Washington reagierte auf seinen drohenden wirtschaftlichen Abstieg mit Industriepolitik, Sanktionen sowie Zöllen und weiteren Handelsschranken. Obama, Biden, Trump & Co wollten eine globale Technologieführerschaft Chinas um jeden Preis verhindern. In Reaktion darauf verbündete sich Peking mit Brasilien, Indien, Südafrika, Russland und weiteren Staaten (BRICS). So entstand eine neue multipolare Weltordnung.
Seitdem kämpfen die Großmächte und Wirtschaftsblöcke mit harten Bandagen um die wirtschaftliche und politische Vormacht. Es gilt das Recht des Stärkeren. Zudem ist mit Putins Angriff auf die Ukraine der kalte Krieg zurückgekehrt. Die so genannte liberale regelbasierte Weltordnung – wenn sie jemals existiert hat - ist Geschichte.
Der russische Angriffskrieg hat eine weltweite Aufrüstungsspirale in Gang gesetzt. Die NATO erhöhte ihre Militärausgaben seit 2021 um ein Fünftel. Nach Berechnungen des Stockholmer International Peace Research Institute liegen sie heute bei 1,3 Billionen Euro. Dies entspricht mehr als der Hälfte der weltweiten Militärausgaben.[1] Das neue 5%-Ziel des transatlantischen Militärbündnisses lässt die Verteidigungsausgaben der 32 NATO-Staaten auf insgesamt 11,5 Billionen Euro steigen.[2]

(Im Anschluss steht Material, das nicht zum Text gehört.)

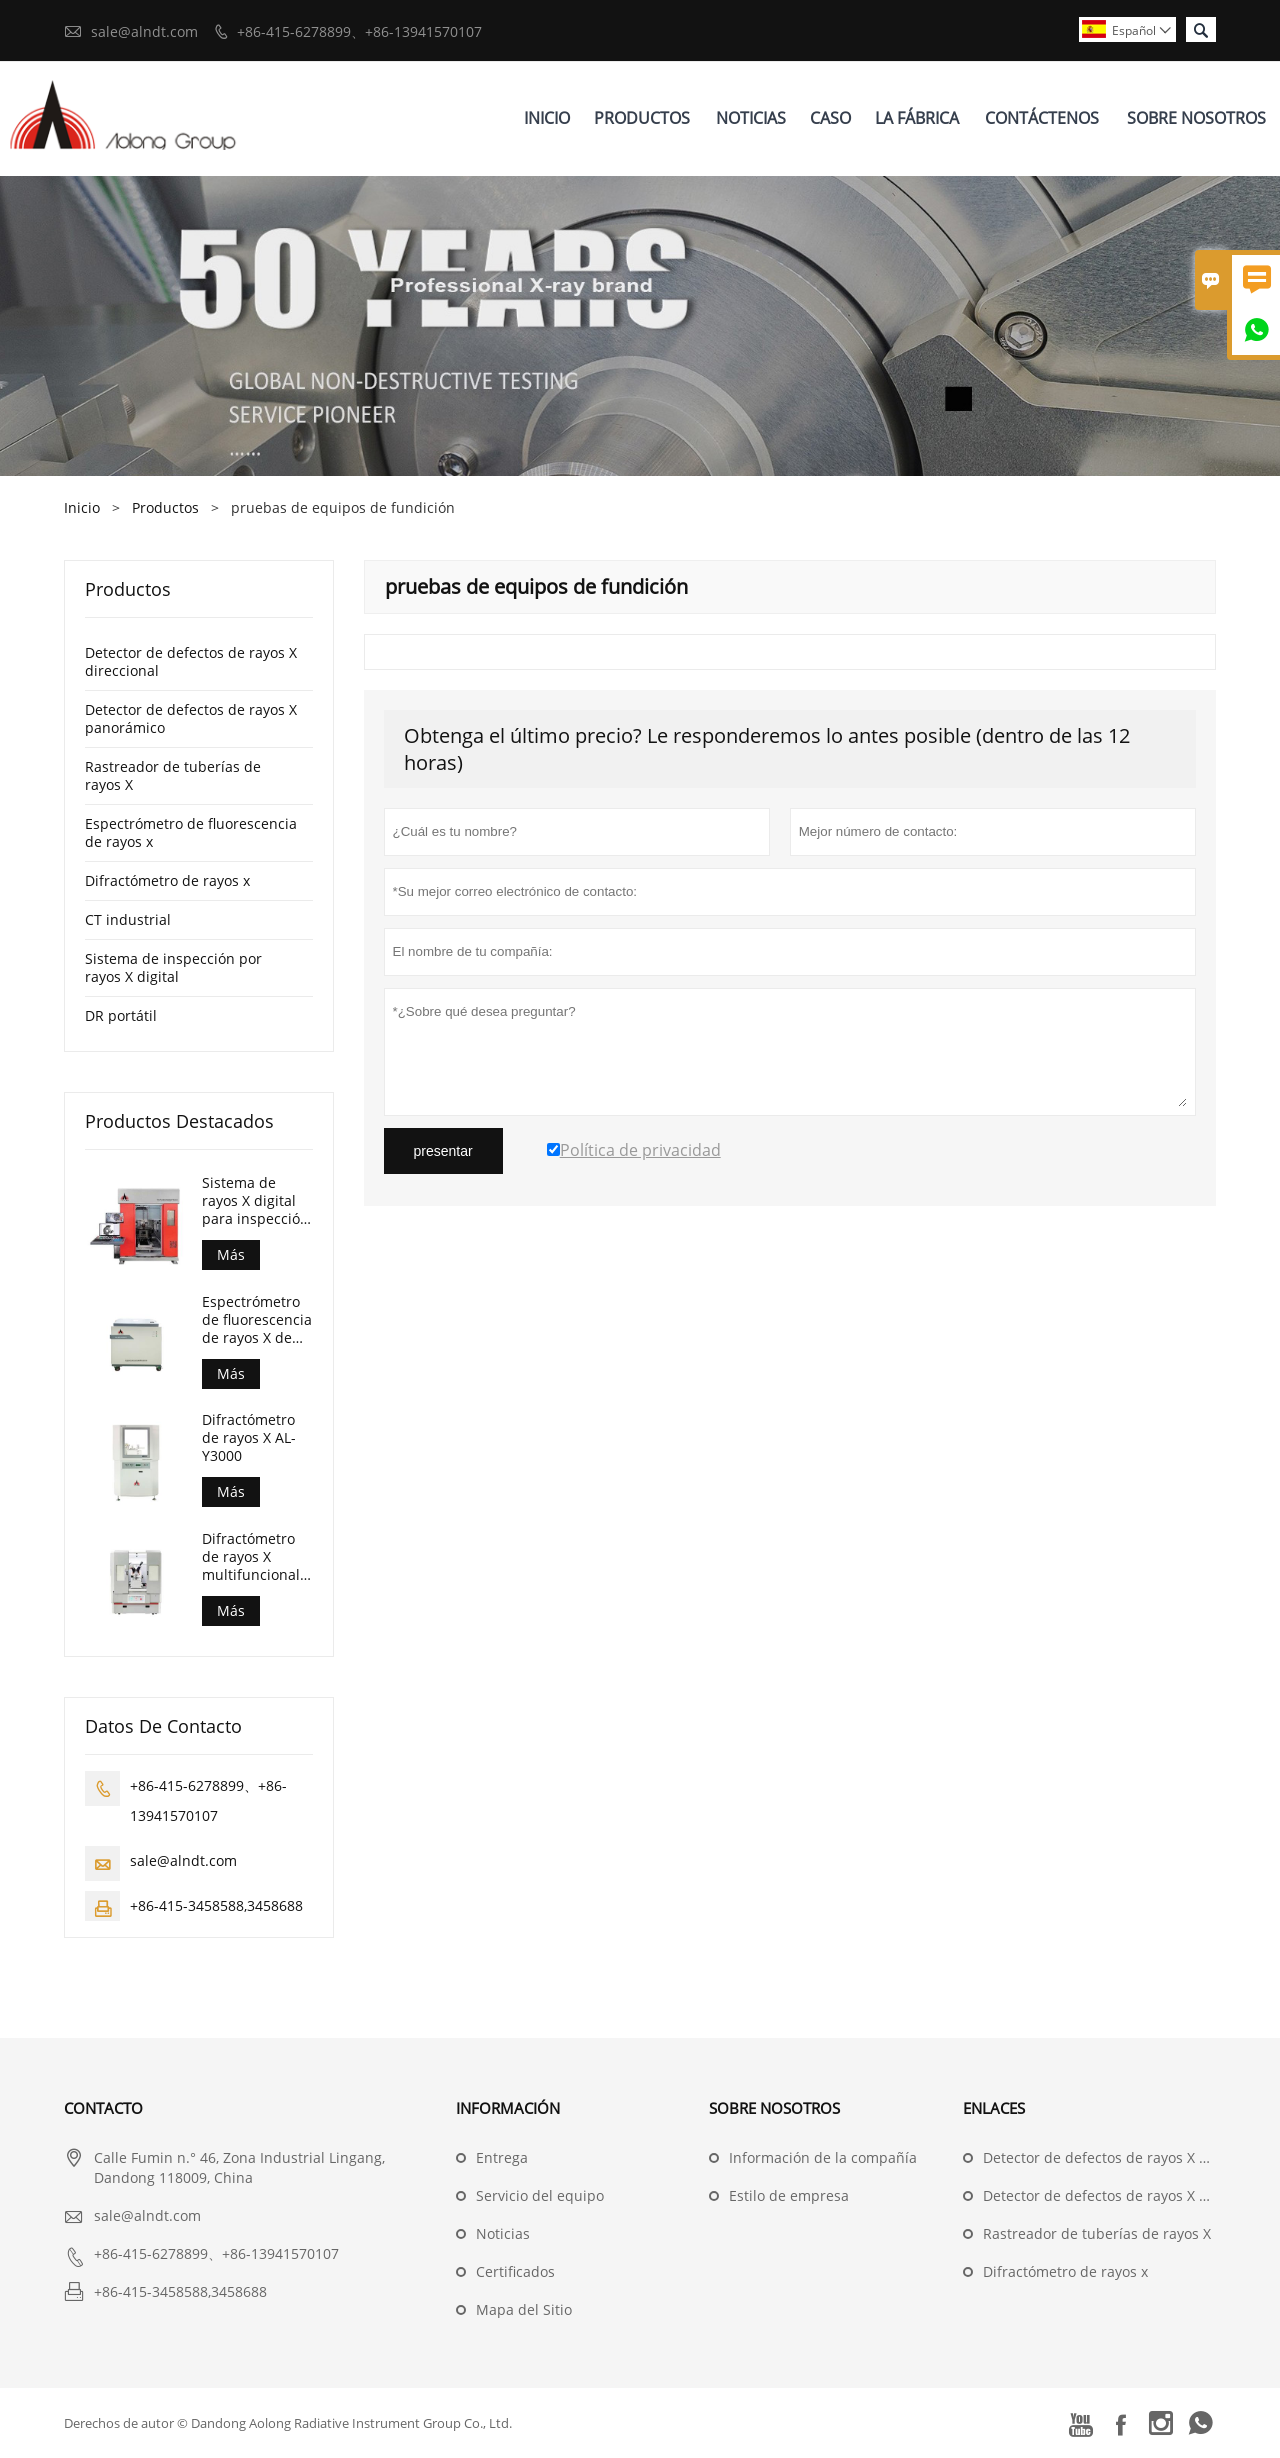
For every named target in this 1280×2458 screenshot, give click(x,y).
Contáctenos (1042, 118)
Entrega (502, 2157)
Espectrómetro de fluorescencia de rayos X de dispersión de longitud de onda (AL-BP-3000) (257, 1320)
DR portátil (121, 1015)
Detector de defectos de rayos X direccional (191, 661)
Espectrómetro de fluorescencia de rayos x (191, 832)
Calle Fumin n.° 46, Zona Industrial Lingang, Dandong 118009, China (239, 2167)
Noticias (751, 118)
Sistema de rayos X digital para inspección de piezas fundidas (255, 1201)
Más (231, 1254)
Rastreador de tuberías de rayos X (173, 775)
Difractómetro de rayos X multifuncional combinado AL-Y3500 (252, 1557)
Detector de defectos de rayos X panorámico (191, 718)
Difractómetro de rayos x (167, 880)
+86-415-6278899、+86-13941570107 (359, 31)
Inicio (547, 118)
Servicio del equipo (540, 2195)
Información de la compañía (823, 2157)
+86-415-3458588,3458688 (216, 1905)
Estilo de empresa (789, 2195)
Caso (830, 118)
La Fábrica (917, 118)
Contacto (103, 2108)
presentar (443, 1151)
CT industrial (128, 919)
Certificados (515, 2271)
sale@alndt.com (144, 31)
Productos (642, 118)
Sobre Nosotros (1196, 118)
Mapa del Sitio (524, 2309)
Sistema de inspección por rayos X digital (173, 967)
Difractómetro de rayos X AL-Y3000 (249, 1438)
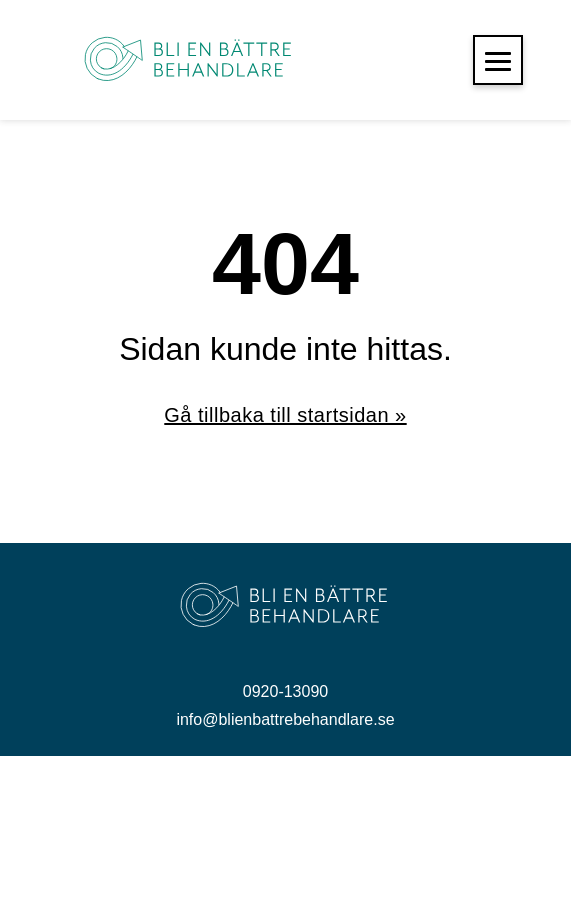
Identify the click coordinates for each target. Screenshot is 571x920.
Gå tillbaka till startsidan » (285, 415)
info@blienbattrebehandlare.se (285, 719)
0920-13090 (285, 691)
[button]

Auch die Berliner Republik ließ über Bundeswehr und Waffenschmieden Geld regnen. Die schwarz-rote Bundesregierung steckt dieses Jahr 86 Mrd. Euro ins Militär.[3] Das ist 2,5mal mehr als Berlin für Bildung und Gesundheit ausgibt. Deutschland hat inzwischen das weltweit viertgrößte Verteidigungsbudget.
Doch damit nicht genug. Die Merz-Regierung will den Verteidigungshaushalt bis 2029 auf 153 Mrd. Euro aufstocken.[4] Mitte der 2010er Jahre spendierten Merkel und von der Leyen dem Militär nur schlappe 38 Mrd. Euro. Folglich vervierfacht Berlin nun seine Militärausgaben. Ende dieses Jahrzehnts wird mehr als jeder vierte Euro aus dem Bundeshaushalt ins Militär fließen.
Ferner hat Friedrich Merz auf dem letzten Nato-Gipfel zugesagt, ab 2035 fünf Prozent des Sozialprodukts fürs Militär zu springen zu lassen. Dies entspricht jährlich 215 Mrd. Euro – mehr als wir heute für Arbeit und Soziales ausgeben. Dieses Geld soll in Luftverteidigung, Luft- und Raumfahrt, Fregatten, U-Boote, gepanzerte Fahrzeuge und Munition fließen. Deutschland soll zukünftig über die stärkste konventionelle Armee Europas verfügen.
Aufrüstung auf Pump
Schwarz-Rot bezahlt die olivgrüne Shoppingtour mit der Kreditkarte. Nachdem das Parlament die Verfassung änderte, hat das Militär keinen Stress mehr mit der Schuldenbremse.
Die Große Koalition kann heute alle Militärausgaben über ein Prozent des Sozialprodukts auf Pump finanzieren. Oder in den Worten von Friedrich Merz: „What ever it takes“. Eine detaillierte Bedarfsplanung für das neue Kriegsspielzeug fehlt jedoch. Stattdessen spielt Kanzler Merz mit den Generälen „Wünsch Dir was“.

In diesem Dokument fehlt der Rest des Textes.